You can choose between fixed and variable payments when you set up a repayment plan. Variable payments fluctuate depending on future earnings. Fixed payments stay the same regardless of how much your financial situation changes over time. You would generally make higher payments under a variable plan due to the potential for greater fluctuations in your income.

Income-based repayment

Income-based repayment programs let you use the income you make after graduation to repay your student loans. These programs require that you either work for the government or enter public service for a certain number of hours annually. Your payments are then adjusted to account for any additional income you earn. For instance, if you make $30,000 a year and owe $50,000, your payments would be determined using a formula known as Pay As You Earn (PAYE) rather than the standard 10 percent of discretionary income (DISC). The Department of Education offers two types of income-based repayment plans: Public Service Loan Forgiveness and Revised Pay As You Earn.

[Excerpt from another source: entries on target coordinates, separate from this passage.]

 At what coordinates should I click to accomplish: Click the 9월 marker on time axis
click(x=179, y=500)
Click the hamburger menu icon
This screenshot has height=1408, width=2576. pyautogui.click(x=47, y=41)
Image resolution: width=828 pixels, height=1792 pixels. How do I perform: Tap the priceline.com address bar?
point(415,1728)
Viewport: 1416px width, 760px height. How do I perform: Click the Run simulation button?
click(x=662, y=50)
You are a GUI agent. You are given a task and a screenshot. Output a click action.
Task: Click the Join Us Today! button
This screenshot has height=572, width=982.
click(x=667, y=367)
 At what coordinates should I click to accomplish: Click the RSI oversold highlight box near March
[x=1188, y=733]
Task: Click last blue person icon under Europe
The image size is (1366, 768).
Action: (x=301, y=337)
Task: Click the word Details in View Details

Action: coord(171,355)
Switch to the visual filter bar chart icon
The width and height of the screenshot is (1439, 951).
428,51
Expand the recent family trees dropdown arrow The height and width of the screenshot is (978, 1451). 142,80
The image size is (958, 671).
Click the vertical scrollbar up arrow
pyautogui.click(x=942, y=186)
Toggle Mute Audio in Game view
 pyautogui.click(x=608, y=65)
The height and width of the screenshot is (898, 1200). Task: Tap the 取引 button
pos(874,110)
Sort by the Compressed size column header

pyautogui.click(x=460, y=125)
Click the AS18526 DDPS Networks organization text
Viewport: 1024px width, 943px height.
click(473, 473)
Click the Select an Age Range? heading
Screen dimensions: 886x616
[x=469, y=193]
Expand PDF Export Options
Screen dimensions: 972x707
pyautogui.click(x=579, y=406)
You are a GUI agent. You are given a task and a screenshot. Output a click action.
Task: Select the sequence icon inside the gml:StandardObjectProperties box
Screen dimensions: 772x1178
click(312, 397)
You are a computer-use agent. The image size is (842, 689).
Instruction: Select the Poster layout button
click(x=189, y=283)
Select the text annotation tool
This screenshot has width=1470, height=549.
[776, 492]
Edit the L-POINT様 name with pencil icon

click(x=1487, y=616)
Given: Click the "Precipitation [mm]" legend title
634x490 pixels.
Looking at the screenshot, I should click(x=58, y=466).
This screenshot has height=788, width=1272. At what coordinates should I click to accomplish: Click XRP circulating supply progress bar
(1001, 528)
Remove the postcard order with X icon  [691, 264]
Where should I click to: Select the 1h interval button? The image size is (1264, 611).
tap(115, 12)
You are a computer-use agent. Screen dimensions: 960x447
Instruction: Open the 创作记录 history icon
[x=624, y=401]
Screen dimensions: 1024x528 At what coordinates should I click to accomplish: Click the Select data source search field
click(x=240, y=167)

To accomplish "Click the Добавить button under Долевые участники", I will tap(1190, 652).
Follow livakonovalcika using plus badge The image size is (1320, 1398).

For more information on these programs, visit www.studentaid.gov/repay.

Monthly payment amount

The monthly payment amount on your student loan is dictated by your original loan balance, the interest rate, and the number of months left until you begin paying off your loan. To calculate your monthly payment amount, multiply the total amount owed by 12 and divide by the term of the loan. For example, a borrower who owes $35,000 and wants to repay her loan over a period of 24 months would need to make a monthly payment of $504 ($35,000 x.12 $420; $420 / 24 $16.67 per month).

Debt forgiveness

Debt forgiveness programs are designed to aid those who cannot afford to make payments and are suffering from economic hardship. Generally, a borrower qualifies for debt forgiveness if she makes 120 qualifying payments, works in public service for five years, or if she is enrolled in a public service loan forgiveness program. A few states offer their own programs, including California, Florida, Illinois, Iowa, Massachusetts, Maryland, Minnesota, New Jersey, New York, Oregon, Pennsylvania, Rhode Island, Vermont, Washington, Wisconsin, and Wyoming.